Feb 062005
Authors: James Baetke

Ramen Noodles: quick, easy and student-endorsed.

They may be a "meal," but if it were up to two Fort Collins entrepreneurs, a gourmet delight would be at the dinner table every night.

What if "braised beef Madagascar" could be a main staple in one's dinnertime diet? What if the all-natural beef dish slow-cooked in a rich sauce with shallots, white wine, all surrounded by a colorful bouquet of peppercorns, could be delivered right to someone's front door?

Well, it can.

Marta Hawk, founder of Home for Dinner, 212 Monroe Drive, has been putting gourmet dinners on Fort Collins residents' tables for more than two years, including her braised beef Madagascar, stuffed acorn squash and shrimp scampi.

"From our kitchen to yours," Hawk said while laughing.

The concept has been around for a while, but not until recently has the public's mouth been watering over homemade dinners that can be ordered and brought home to freeze. When ready, just thaw the dish, prepare and serve it.

"People don't know cooking like we do," said business partner Angela Norman, a mother, once-personal chef and an ex-engineering consultant.

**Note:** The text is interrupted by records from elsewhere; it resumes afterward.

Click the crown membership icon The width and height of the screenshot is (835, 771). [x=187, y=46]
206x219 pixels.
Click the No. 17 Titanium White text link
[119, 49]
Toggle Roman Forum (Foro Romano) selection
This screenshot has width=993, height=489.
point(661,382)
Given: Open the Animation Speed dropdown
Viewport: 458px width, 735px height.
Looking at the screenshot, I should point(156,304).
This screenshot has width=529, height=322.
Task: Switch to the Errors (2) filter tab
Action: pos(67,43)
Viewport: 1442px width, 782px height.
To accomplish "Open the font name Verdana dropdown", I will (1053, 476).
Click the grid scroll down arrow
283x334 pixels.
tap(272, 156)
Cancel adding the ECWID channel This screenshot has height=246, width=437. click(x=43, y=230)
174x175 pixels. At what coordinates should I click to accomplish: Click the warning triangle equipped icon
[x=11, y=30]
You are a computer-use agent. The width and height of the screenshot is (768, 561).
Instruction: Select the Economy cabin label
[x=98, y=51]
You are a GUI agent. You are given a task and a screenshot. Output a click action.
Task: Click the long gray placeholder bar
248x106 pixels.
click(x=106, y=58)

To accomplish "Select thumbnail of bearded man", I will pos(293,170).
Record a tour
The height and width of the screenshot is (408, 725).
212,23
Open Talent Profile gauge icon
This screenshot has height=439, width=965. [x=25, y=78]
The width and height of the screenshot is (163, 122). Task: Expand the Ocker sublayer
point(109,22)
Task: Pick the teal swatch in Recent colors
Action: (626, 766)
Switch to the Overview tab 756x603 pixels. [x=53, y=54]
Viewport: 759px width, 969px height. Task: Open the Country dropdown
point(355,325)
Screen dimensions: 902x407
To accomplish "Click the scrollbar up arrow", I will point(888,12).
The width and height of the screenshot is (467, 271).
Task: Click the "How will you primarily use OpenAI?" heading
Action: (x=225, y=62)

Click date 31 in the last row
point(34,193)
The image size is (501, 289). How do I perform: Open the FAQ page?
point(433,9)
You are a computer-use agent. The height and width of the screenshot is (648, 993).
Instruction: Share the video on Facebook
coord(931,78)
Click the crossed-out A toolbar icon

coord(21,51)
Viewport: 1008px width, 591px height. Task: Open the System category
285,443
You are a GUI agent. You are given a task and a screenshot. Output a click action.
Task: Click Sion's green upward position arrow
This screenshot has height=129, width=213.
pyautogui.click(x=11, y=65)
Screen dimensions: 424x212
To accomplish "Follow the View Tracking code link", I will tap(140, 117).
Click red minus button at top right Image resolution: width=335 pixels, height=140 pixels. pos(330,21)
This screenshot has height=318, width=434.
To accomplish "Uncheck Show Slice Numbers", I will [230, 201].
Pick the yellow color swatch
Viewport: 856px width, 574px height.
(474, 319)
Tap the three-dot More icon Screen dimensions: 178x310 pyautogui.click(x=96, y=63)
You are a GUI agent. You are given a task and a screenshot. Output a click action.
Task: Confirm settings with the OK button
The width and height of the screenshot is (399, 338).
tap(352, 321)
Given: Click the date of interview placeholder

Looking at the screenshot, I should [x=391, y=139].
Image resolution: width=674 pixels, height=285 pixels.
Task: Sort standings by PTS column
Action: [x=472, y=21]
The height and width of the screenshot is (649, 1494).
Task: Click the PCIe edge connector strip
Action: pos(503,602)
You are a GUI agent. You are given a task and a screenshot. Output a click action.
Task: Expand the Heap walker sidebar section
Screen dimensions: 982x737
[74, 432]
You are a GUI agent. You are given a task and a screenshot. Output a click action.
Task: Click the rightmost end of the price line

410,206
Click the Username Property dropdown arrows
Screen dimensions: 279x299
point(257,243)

Customers call ahead and arrange a session where a bulk order is placed based on a changing monthly menu. This allows the Home for Dinner staff to prep all necessary food items needed. Guests order 12 meals, with each meal serving six people.

"This concept in the last six months, on a national level, has got people really looking for us," Hawk said.

Norman and Hawk are not worried about competition. Hawk said she was the first business of her kind in Colorado and is also one of the few across the country that has a liquor license, inviting her guests to drink wine and margaritas as they pack up their dinners.

"Food and wine, to me, go together," Hawk said.

During their Wednesday or Thursday night sessions, guests come in and work on assembling all their meals in a large carton.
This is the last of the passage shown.